Exercise details ▸ Recast the records from the line containing "The width and height of the screenshot is (773, 435)." up to and including the line containing "(x=444, y=16)" as a Markdown table with the columns Row and Line. Give each non-blank line its own numbered row and leave out any blank lines.

___ Records supplied

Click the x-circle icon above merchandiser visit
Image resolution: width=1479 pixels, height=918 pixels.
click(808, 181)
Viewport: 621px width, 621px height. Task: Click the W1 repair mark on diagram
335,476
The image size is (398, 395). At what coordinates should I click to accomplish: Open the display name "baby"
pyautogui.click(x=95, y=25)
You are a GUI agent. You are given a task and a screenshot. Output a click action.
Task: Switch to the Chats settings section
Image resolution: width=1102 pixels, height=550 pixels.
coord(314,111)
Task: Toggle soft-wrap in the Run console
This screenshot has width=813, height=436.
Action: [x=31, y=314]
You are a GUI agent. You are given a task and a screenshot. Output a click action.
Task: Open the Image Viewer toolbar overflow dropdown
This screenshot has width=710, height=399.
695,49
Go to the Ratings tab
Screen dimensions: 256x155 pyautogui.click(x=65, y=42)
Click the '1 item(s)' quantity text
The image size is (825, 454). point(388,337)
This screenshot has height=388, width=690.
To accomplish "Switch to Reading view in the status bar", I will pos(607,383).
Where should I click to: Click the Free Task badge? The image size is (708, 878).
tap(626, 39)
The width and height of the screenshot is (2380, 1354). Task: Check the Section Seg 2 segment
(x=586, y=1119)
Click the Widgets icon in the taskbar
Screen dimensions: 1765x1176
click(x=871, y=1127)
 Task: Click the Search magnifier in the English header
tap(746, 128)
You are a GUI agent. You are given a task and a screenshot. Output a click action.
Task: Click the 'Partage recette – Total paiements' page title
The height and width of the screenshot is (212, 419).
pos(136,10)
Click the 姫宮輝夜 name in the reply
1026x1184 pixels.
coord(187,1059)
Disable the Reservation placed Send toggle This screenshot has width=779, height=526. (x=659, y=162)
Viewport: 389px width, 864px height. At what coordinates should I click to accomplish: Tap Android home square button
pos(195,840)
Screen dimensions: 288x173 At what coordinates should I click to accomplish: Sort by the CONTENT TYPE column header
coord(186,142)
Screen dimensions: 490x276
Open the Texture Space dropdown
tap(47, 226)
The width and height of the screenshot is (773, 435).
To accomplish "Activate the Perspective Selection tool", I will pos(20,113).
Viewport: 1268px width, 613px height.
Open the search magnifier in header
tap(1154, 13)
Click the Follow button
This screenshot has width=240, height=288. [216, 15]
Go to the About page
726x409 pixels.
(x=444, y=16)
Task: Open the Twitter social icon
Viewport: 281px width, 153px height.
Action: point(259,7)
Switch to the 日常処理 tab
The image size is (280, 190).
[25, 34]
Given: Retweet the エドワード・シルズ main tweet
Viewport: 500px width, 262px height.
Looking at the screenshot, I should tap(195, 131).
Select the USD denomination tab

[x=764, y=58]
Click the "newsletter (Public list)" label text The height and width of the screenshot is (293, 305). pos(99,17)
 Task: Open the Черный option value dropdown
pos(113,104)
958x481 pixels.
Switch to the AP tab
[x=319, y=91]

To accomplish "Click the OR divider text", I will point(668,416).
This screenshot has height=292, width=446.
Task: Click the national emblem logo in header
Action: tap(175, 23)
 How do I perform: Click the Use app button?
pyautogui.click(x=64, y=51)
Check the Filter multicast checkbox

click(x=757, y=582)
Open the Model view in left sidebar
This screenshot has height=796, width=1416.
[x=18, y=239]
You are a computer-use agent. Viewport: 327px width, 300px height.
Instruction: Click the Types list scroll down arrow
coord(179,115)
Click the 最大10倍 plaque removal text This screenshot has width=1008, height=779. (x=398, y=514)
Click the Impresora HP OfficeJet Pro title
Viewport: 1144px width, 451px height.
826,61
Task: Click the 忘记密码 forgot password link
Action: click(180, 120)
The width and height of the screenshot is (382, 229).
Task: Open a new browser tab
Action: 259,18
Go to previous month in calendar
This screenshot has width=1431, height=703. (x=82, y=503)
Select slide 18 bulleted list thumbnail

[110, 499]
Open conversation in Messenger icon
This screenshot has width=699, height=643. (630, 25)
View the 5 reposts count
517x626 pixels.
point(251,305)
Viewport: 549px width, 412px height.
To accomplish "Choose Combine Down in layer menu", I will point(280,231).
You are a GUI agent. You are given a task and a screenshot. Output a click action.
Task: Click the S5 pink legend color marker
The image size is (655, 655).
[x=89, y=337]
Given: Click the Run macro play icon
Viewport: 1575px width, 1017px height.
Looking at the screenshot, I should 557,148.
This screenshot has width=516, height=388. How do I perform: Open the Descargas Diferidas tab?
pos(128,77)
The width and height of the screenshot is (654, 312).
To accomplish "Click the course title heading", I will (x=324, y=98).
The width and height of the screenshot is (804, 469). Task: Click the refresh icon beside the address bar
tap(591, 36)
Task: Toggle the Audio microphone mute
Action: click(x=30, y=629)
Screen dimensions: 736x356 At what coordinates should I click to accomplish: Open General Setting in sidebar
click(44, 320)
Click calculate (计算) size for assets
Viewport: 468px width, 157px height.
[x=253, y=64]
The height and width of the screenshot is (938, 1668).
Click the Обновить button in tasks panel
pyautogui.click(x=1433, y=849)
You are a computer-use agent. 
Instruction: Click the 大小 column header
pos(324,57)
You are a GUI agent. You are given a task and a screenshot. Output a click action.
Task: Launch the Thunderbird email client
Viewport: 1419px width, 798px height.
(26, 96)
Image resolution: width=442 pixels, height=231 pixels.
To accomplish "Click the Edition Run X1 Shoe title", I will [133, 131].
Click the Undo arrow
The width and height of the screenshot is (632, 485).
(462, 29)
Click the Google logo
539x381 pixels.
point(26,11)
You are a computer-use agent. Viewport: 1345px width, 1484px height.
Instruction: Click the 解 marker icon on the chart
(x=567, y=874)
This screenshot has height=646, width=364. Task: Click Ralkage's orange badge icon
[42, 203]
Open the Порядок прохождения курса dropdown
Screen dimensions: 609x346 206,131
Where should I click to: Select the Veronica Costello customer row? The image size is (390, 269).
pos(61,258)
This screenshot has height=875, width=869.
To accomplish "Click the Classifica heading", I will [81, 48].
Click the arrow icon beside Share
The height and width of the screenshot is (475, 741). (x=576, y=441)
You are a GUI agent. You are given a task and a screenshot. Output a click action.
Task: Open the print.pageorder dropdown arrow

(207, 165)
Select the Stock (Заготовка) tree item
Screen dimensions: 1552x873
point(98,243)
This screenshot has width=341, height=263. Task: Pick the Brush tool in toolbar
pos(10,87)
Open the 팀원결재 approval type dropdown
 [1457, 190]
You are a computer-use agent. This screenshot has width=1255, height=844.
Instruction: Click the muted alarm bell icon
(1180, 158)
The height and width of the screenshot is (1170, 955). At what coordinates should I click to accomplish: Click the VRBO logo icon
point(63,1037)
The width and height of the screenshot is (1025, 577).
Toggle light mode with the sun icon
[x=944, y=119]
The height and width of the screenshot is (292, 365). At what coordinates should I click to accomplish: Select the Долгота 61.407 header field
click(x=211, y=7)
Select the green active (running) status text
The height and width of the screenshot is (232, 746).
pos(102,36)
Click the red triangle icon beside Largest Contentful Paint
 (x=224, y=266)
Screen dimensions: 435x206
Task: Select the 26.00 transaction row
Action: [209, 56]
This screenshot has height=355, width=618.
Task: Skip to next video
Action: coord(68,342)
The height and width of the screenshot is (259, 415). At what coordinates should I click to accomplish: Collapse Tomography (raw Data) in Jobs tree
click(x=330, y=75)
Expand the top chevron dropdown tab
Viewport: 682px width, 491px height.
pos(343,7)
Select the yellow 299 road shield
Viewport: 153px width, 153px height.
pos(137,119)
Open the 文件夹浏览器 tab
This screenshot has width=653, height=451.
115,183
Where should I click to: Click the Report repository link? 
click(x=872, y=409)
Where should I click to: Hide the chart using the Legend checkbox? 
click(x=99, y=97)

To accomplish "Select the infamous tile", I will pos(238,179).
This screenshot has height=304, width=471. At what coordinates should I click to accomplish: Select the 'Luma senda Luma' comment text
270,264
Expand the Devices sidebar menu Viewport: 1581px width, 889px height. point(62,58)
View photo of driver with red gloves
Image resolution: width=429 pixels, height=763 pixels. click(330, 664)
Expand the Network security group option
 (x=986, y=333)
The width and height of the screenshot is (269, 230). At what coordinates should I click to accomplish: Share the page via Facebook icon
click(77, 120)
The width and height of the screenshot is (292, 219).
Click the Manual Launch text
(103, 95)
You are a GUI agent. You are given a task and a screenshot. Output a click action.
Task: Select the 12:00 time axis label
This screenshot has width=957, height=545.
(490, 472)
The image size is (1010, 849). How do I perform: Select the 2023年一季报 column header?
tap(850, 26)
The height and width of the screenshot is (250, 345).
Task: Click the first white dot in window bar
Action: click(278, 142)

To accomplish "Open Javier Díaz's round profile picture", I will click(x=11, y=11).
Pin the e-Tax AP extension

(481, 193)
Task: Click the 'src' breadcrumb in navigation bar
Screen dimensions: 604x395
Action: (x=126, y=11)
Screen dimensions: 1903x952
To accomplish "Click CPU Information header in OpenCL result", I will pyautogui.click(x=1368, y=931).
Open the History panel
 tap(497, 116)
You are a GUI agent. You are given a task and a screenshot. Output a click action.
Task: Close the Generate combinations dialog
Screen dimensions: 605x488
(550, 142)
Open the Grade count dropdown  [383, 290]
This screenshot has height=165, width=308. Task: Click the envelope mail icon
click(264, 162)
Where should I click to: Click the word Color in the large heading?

______

Response to this exercise ▸
| Row | Line |
|---|---|
| 1 | The width and height of the screenshot is (773, 435). |
| 2 | To accomplish "Activate the Perspective Selection tool", I will pos(20,113). |
| 3 | Viewport: 1268px width, 613px height. |
| 4 | Open the search magnifier in header |
| 5 | tap(1154, 13) |
| 6 | Click the Follow button |
| 7 | This screenshot has width=240, height=288. [216, 15] |
| 8 | Go to the About page |
| 9 | 726x409 pixels. |
| 10 | (x=444, y=16) |